Presentation of α-GalCer to NKT cells is facilitated by membrane rafts. (a, inset) Cells were pulsed with α-GalCer at the concentrations indicated for 4 hr, before fixation in 0·15% w/v paraformaldehyde and washing in NKT culture media. Cells were then cocultured as indicated for 20 hr, before collection of supernatants and measurement of IL-2 concentration by ELISA. Data shows mean ± SD IL-2 concentration in media for triplicate samples. (a, main graph) Cells were pulsed with α-GalCer at the concentrations indicated before fixation and washing (control, closed bars), or nystatin treatment (75 μg/ml), fixation and washing (open bars). Cells were then cocultured with NKT cells as described. (b) After pulsing with α-GalCer cells were untreated, or treated with 75 μg/ml nystatin. Antigen-pulsed, non-fixed A20mCD1d cells were then allowed to recover by washing in NKT culture media, before addition of NKT cells. Data shows the mean ± SD IL-2 production for triplicate samples and is representative of at least three independent experiments.

Figure 5

Recovery from nystatin treatment in fixed cells. (a) A20mCD1d cells were pulsed with α-GalCer at the concentrations indicated before addition of 75 μg/ml nystatin and fixation. (b) Nystatin-containing medium was removed and cells were allowed to recover in serum-containing medium for 30 min, before fixation. Data show the mean ± SD IL-2 production for triplicate samples from a single experiment.

Figure 6

Effects of short-chain ceramides on mCD1d raft colocalization and antigen presentation. (a) A20mCD1d cells were incubated with C2-Cer, or DH-Cer at a 100 μg/ml final concentration, before fixation and staining for mCD1d (green) and GM-1 (red). At least 100 cells were analysed by confocal microscopy. Mid-section images are shown for four representative cells. (b) Cells were treated with C2-Cer or DH-Cer for 1 hr before detergent lysis and raft isolation. Gradient fractions were resolved by SDS–PAGE and immunoblotted for mCD1d. (c) Cells were pulsed with α-GalCer at the concentrations indicated before addition of C2-Cer or DH-Cer.

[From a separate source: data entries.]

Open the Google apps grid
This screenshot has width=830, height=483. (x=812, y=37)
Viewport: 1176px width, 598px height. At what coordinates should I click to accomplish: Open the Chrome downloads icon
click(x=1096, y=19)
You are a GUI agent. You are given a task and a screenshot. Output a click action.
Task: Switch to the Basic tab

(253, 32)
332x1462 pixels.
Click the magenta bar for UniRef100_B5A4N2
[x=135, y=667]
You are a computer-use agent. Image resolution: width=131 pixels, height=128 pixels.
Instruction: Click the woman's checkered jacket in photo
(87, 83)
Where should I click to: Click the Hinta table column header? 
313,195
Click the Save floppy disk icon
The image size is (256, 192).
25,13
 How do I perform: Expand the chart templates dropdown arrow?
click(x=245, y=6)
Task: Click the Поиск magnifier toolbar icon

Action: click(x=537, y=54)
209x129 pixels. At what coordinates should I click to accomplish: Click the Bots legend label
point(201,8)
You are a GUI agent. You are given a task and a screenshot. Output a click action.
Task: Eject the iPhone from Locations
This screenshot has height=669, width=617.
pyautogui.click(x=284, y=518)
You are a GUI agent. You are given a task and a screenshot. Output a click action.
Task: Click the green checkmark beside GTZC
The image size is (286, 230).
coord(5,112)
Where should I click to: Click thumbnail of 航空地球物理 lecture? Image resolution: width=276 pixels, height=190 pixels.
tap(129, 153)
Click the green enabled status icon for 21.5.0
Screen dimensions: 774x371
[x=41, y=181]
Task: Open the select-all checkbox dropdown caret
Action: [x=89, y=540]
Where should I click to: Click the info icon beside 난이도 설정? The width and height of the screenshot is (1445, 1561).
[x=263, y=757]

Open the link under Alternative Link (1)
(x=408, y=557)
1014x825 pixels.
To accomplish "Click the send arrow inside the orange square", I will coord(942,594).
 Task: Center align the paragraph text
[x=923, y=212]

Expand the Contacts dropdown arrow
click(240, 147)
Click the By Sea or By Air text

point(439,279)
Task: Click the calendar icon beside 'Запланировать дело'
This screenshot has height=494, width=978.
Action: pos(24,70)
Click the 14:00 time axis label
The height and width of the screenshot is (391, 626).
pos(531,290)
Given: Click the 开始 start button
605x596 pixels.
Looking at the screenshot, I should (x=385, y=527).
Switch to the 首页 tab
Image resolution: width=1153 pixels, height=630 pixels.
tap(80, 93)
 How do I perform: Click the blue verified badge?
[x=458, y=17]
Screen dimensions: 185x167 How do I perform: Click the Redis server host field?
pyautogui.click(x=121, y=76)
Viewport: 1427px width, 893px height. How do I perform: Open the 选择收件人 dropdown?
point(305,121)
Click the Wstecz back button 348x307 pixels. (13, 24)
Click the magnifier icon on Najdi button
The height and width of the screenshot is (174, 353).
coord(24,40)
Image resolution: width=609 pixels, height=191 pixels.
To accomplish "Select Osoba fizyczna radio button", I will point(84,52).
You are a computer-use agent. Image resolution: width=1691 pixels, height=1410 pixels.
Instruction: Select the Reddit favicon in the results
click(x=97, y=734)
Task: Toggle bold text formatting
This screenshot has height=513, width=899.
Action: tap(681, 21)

Cells were then fixed, washed, and cocultured with NKT cells before measurement of IL-2 concentrations by ELISA. Data show the mean of triplicate samples ± SEM. (d) The mean of three experiments performed as in (c). Data show mean ± SEM (n = 3) IL-2 production in C2-Cer-treated cells as a percentage of that in DH-Cer-treated cells.